Bu mâni yüksek sesle ve koro halinde söyleniyordu. Maninin kendine has melodisi vardı. Hava aydınlanmadan kapısında sekiz on kadar çocuğun avazı çıktığı kadar mâni söylemesine hiçbir komşu kızmazdı. Adağa gelecek çocuklara verilecekler bir gün önceden hazır edilirdi. Çocuklar kapıyı açan büyüklerinin arifesini kutlardı. Eski zamanlarda Uşak’ta aylak adam pek yok gibiydi.
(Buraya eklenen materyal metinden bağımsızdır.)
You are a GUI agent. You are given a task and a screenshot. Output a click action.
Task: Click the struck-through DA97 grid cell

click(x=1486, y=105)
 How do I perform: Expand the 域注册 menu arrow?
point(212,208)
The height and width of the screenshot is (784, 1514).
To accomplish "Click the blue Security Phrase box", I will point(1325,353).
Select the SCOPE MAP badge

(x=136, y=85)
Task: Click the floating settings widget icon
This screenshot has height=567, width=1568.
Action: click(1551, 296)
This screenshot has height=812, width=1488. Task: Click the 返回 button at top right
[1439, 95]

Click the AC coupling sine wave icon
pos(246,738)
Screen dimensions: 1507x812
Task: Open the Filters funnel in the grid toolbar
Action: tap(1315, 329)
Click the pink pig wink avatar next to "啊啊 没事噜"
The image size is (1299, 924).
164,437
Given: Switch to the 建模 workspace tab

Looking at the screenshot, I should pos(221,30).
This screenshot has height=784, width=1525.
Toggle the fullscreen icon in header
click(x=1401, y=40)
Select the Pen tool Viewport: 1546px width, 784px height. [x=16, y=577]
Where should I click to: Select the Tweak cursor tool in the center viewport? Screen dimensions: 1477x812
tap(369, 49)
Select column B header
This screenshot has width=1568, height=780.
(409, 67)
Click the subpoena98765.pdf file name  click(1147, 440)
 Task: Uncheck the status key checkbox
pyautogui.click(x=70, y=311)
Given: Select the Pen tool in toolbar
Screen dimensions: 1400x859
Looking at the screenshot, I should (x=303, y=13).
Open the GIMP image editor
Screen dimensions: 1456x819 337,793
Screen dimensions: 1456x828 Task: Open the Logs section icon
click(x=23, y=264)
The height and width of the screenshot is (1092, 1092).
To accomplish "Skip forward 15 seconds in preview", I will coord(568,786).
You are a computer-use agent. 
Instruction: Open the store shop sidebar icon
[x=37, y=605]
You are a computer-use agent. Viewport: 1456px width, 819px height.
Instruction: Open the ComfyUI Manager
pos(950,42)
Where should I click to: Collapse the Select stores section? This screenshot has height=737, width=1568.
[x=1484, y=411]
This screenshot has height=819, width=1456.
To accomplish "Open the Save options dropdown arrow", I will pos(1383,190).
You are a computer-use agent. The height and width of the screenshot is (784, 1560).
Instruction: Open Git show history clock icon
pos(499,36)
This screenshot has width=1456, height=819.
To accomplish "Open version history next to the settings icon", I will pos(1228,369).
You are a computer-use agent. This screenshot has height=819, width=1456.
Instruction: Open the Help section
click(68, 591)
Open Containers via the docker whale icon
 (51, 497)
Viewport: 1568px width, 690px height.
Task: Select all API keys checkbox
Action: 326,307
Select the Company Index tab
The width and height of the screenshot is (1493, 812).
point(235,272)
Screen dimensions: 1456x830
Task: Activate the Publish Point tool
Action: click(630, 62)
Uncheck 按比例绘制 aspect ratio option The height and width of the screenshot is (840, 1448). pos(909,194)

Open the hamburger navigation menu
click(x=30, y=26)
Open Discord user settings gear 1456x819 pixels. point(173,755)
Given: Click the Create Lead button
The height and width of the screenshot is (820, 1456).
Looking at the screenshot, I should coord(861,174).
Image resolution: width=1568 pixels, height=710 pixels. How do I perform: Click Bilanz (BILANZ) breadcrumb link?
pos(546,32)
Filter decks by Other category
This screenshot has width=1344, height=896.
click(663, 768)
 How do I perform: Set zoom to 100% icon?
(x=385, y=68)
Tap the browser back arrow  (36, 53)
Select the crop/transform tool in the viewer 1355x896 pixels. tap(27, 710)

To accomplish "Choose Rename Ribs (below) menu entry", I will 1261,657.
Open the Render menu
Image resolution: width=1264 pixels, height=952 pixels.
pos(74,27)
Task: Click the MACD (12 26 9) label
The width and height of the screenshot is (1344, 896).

Kadınlar yoğun bir şekilde halı dokuyor erkekler ise ya tabakhanede yada şeker fabrikasında çalışıyordu. Bu gibi gelenekler konu komşunun çocuklarını tanımaya vesile oluyordu. Ev sahipleri misafir şekeri, kabuklu fıstık, leblebi, leblebi şeker, kuru üzüm ve nadiren de olsa hazırlıksız olanlar para verirdi. Bahşişler elebaşının elindeki torbaya toplanırdı. Çocuklar yoruluncaya ve torbaları doluncaya kadar dolaşmaya devam ederdi. Toplanan bahşiş elebaşı tarafından ekibe pay edilirdi. Elebaşı Sadık ekibe seslendi;

-Çocukla yete gali, toba doldu…Üleşem galiSadık ve ekibi topladıkları bahşişi kardeşçe paylaştıktan sonra büyük bir neşe içinde evlerine dağıldılar. O gün arefe idi. Bayram hazırlıkları yapılacak, pazara çıkılıp bayramlık kıyafetler alınacak ve vefat etmiş ataların mezarları ziyaret edilerek dua okunacaktı.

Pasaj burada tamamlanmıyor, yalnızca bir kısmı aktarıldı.